Copy the items below word for word, from the very start through the line containing "pos(56,639)", including both ends and leaving out the pictures.

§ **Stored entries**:
§ §

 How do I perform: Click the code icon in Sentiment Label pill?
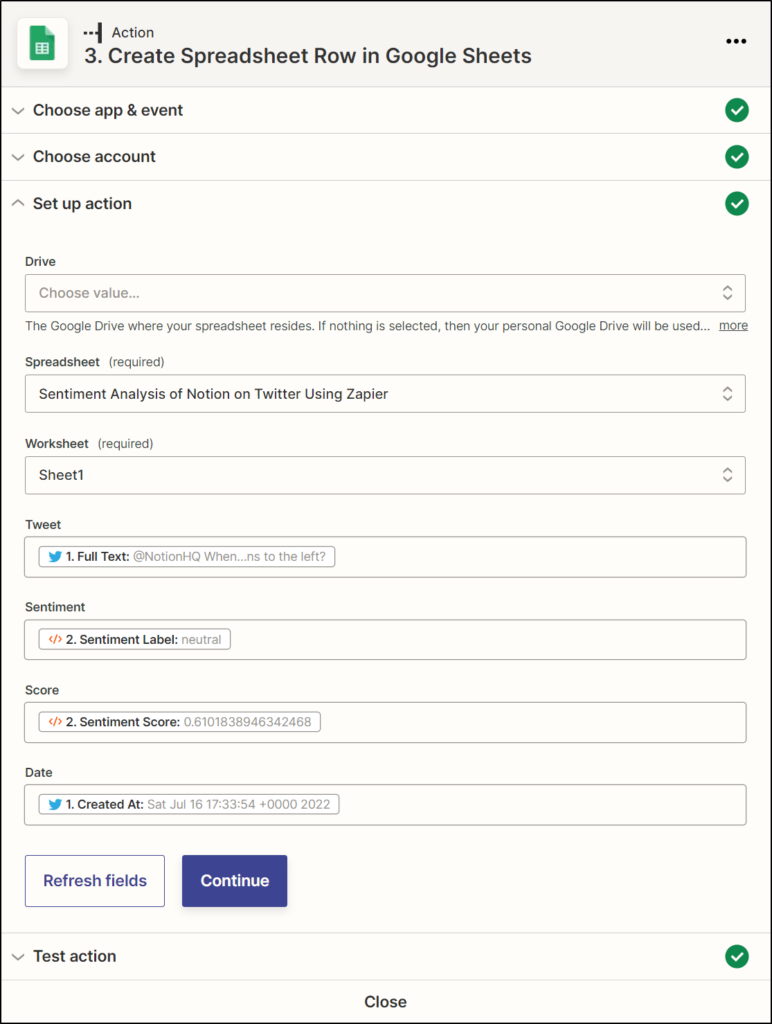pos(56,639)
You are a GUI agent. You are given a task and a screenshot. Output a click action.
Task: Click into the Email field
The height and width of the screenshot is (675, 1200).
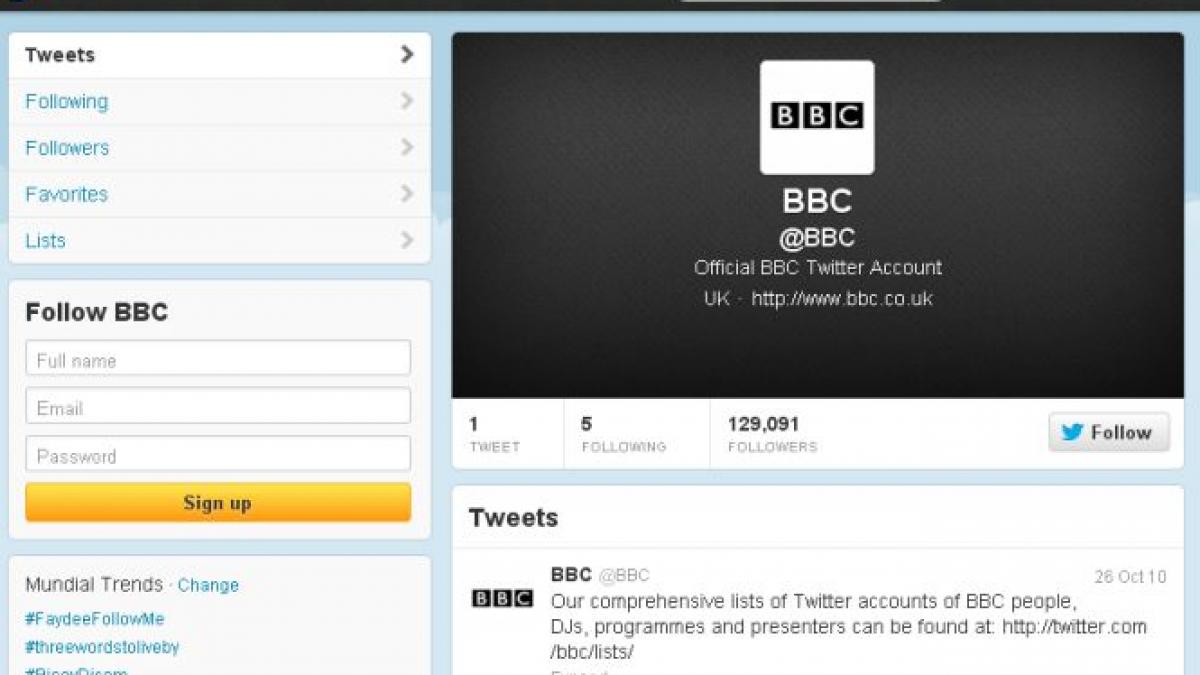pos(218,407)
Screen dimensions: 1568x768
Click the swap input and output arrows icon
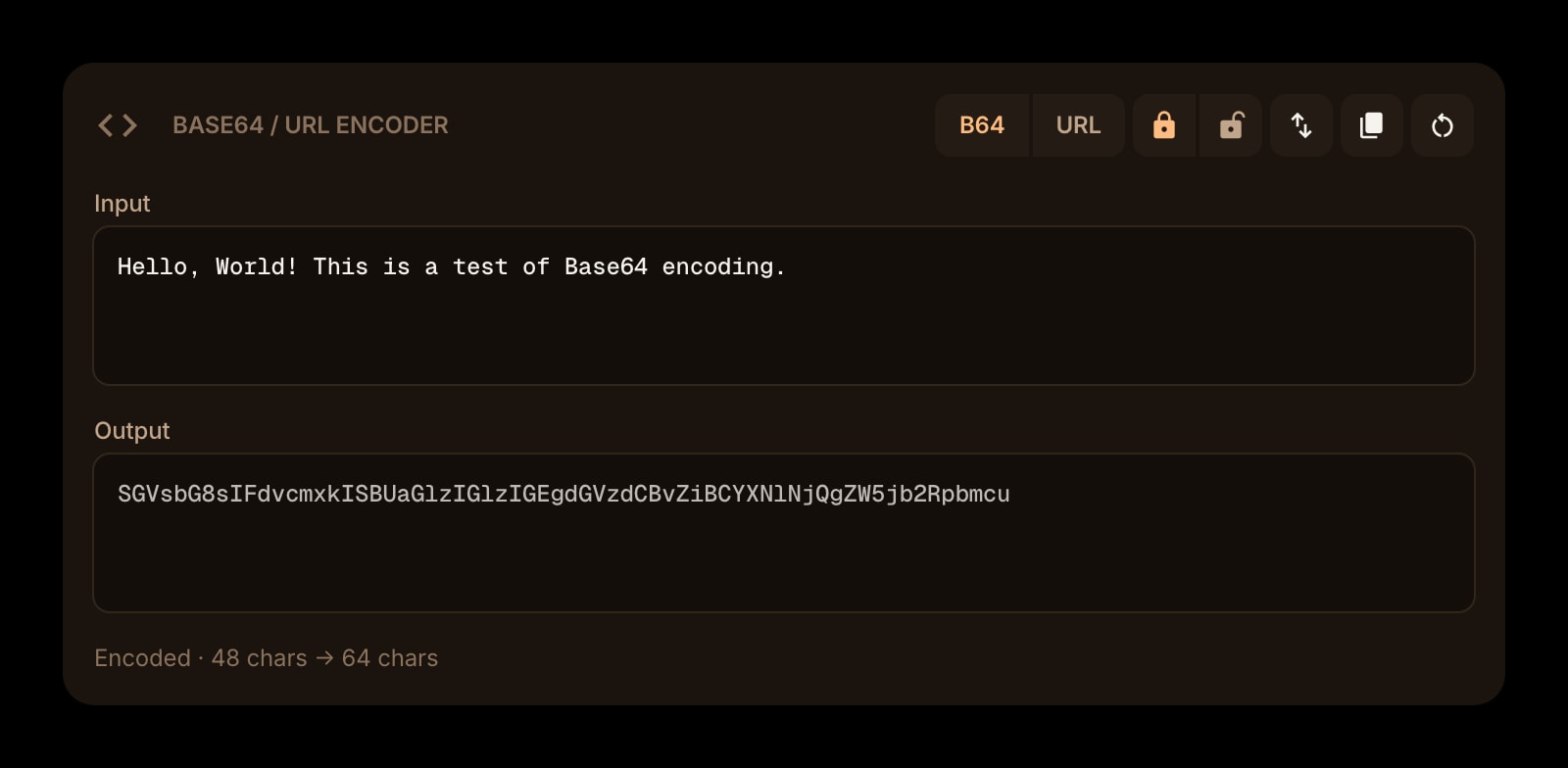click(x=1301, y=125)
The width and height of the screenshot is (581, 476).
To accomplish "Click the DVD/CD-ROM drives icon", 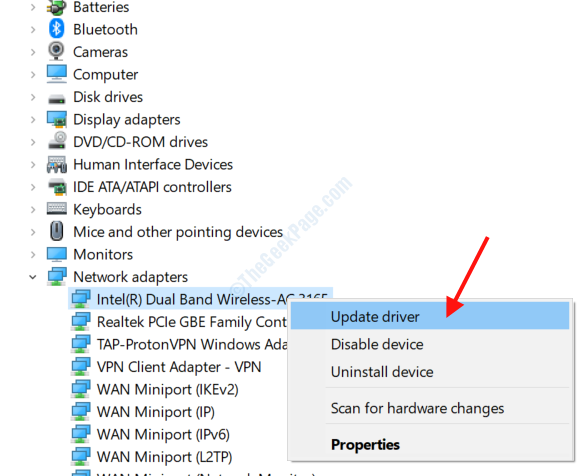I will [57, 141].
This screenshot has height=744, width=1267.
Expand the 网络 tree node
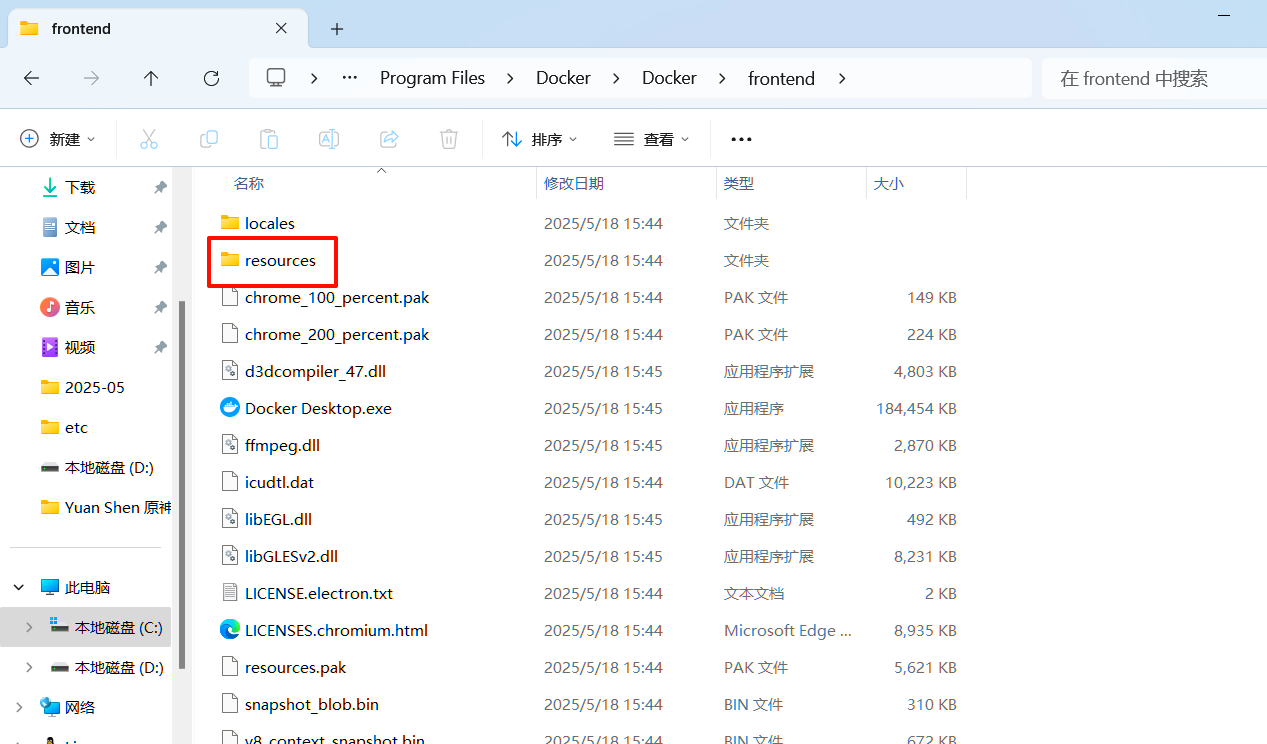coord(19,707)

§ §

§ **Full solution**:
 How do I perform: Click the code icon in Sentiment Label pill?
pos(56,639)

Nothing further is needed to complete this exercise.